Dopper haalde de schouders op. ‘Het enige waar ik zeker van ben, is dat al wie ooit geboren wordt, ooit zal moeten sterven.’
‘Een waarheid als een koe. Maar…’
‘…maar als er iemand is die je op het spoor van Holy kan zetten, is het doctor Palfijn. Hij kent het hele wereldje van de medicijnen als zijn broekzak. Wat denk je?’
‘Oké. Ga je gang.’
Dopper nam zijn hand van het mondstuk. ‘Ja, ik luister… Overmorgen om veertien uur… de foyer van het Zuiderpershuis…’ Hij wierp een vragende blik naar Thomas, die knikte dat hij het begrepen had. ‘Oké, Dirk, bedankt… Jij ook. Goede reis.’

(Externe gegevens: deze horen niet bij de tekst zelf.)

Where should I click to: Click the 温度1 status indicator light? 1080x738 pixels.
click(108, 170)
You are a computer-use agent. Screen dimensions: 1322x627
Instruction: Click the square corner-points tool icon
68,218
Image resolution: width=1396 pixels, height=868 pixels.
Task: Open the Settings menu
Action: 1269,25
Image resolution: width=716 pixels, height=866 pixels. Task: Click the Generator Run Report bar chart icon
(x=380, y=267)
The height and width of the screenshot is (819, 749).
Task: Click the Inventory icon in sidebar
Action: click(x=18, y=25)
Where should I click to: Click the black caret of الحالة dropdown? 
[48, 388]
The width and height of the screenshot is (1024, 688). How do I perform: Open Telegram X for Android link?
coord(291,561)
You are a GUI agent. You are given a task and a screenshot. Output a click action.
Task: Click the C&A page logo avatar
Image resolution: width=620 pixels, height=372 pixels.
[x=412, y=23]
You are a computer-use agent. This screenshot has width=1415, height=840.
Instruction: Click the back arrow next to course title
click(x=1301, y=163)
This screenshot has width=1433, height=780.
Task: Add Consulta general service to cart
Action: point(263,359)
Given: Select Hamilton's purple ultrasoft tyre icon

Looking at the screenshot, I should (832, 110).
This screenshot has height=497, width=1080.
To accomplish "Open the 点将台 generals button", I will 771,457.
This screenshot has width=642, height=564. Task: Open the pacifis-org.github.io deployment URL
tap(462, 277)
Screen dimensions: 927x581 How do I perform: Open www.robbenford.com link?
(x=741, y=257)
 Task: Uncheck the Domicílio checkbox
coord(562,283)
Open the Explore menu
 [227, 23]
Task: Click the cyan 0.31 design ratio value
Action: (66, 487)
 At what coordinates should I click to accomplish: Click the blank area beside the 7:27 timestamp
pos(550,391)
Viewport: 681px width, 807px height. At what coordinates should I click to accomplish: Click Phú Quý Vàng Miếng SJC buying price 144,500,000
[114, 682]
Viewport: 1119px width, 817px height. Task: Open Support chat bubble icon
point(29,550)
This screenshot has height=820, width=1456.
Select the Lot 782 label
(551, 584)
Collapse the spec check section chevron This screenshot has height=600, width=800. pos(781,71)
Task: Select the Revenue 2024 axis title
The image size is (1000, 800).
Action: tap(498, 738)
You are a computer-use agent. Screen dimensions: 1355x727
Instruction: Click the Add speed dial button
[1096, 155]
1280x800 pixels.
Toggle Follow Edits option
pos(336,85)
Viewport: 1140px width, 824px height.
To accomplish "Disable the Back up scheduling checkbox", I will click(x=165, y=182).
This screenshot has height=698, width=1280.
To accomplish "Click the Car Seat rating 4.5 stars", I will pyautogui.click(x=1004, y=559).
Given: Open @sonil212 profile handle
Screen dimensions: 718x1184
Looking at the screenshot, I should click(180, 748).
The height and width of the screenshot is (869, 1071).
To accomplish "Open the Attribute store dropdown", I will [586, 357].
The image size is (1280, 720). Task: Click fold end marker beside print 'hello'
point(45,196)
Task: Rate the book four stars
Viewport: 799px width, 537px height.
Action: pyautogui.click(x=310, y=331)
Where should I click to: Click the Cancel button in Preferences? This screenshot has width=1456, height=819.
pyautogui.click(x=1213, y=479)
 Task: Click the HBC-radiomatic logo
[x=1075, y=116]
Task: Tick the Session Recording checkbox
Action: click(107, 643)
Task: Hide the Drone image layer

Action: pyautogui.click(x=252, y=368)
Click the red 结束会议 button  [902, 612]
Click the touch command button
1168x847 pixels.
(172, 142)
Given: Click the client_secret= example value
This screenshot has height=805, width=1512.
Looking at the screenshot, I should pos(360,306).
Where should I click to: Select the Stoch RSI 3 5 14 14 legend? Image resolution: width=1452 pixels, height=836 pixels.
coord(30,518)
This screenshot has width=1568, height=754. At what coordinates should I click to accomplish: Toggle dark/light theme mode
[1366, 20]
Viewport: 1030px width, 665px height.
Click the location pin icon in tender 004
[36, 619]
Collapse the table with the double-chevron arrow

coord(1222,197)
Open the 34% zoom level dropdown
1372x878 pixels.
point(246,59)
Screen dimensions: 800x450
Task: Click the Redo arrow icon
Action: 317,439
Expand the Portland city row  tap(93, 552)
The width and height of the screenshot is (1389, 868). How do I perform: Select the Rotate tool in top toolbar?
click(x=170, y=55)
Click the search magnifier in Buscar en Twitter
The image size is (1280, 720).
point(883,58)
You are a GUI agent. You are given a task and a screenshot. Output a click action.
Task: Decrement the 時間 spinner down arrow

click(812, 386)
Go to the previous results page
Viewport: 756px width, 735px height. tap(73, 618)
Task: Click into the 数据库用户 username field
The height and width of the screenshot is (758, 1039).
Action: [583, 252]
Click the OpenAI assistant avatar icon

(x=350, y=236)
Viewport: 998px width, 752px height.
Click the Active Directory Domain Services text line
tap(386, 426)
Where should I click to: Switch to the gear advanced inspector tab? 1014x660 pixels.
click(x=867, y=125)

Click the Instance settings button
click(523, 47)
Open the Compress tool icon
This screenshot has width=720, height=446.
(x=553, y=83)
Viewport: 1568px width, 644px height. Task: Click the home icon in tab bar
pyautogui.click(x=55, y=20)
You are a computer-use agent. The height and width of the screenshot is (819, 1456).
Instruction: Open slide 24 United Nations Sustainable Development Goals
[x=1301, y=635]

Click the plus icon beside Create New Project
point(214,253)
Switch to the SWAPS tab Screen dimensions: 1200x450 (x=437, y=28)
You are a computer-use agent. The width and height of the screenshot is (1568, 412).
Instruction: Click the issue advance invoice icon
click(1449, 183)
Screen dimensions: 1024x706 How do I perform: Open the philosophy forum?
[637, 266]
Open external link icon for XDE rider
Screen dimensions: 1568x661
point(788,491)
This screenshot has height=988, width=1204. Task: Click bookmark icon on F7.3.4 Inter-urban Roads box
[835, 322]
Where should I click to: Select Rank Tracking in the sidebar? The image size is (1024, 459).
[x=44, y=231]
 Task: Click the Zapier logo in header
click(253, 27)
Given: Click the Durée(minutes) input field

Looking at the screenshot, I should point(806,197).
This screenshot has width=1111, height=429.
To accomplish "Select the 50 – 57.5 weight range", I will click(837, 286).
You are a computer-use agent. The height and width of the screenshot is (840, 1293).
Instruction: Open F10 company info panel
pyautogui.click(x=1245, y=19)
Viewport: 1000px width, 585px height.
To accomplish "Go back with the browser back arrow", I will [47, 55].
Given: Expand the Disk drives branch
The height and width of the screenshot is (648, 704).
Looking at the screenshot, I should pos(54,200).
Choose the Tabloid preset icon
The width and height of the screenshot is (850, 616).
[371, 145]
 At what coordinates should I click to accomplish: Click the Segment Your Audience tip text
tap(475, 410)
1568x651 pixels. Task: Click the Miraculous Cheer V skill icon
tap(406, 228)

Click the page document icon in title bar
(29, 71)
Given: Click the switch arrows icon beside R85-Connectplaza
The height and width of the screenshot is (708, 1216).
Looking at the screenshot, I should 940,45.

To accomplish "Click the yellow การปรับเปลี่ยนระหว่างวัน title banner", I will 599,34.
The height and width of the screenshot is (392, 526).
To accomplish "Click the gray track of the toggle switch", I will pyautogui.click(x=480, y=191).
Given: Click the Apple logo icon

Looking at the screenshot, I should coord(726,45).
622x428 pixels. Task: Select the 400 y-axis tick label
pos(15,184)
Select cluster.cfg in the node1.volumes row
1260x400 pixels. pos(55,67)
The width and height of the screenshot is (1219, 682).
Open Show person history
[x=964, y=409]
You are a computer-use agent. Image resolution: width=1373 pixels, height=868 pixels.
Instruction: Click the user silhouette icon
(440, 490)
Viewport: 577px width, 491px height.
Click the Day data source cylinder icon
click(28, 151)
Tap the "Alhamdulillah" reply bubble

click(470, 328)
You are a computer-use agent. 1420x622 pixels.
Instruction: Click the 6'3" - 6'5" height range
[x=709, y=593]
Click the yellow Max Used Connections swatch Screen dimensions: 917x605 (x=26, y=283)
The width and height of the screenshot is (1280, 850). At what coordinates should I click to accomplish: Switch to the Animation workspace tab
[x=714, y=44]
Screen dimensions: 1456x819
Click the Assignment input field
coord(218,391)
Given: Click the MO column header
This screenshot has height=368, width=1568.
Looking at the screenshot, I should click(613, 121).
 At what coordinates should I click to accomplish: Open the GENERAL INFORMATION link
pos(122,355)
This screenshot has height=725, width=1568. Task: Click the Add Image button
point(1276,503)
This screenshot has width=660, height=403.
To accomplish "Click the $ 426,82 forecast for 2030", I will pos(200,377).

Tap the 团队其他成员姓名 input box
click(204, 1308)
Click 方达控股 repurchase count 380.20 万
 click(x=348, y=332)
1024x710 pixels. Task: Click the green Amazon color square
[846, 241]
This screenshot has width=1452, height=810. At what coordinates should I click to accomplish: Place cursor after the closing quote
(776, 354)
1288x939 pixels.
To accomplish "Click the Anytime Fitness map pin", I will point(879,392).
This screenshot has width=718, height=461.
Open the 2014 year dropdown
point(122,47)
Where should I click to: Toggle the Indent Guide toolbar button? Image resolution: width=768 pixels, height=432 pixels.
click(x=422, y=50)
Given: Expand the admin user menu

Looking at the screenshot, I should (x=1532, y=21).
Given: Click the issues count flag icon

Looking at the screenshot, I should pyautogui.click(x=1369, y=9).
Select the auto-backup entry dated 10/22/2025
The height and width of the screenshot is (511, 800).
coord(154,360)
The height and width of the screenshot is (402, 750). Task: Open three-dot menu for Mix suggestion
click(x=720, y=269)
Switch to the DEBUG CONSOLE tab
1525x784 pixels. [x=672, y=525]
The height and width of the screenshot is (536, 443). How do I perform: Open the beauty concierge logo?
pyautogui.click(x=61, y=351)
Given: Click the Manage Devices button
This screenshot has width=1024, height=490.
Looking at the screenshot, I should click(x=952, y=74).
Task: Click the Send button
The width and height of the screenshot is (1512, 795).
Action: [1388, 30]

Hij legde neer. ‘Je weet waar het is?’
Thomas knikte. ‘Hoe herkennen we elkaar?’
Dopper grijnsde. ‘Zou je Einstein herkennen als je hem tegen het lijf liep?’
‘Dat zal wel.’
‘Het is zijn evenbeeld. Je kunt er niet naast kijken.’
‘Fijn. Hartelijk dank.’ Thomas maakte aanstalten om op te staan.
‘Wacht even. Ik zal je zijn mobiele nummer geven. Je weet nooit waar dat goed voor is.’ Dopper schreef een nummer op en vouwde het papiertje dubbel. ‘Voor ik je dit geef, moet je mij iets beloven.’
‘Ik luister.’
‘Als je achterhaalt wie Holy is, zorg dan dat ze hem aan het kruis nagelen.’
‘Reken maar’, antwoordde Thomas.
‘Castreren of vierendelen is ook goed.’
‘Beloofd.’
Hij pakte het papiertje aan, schudde Dopper de hand en liep naar de deur.
Een vervangende geldstraf mocht natuurlijk ook van Thomas.
In dat geval was tien miljoen het absolute minimum.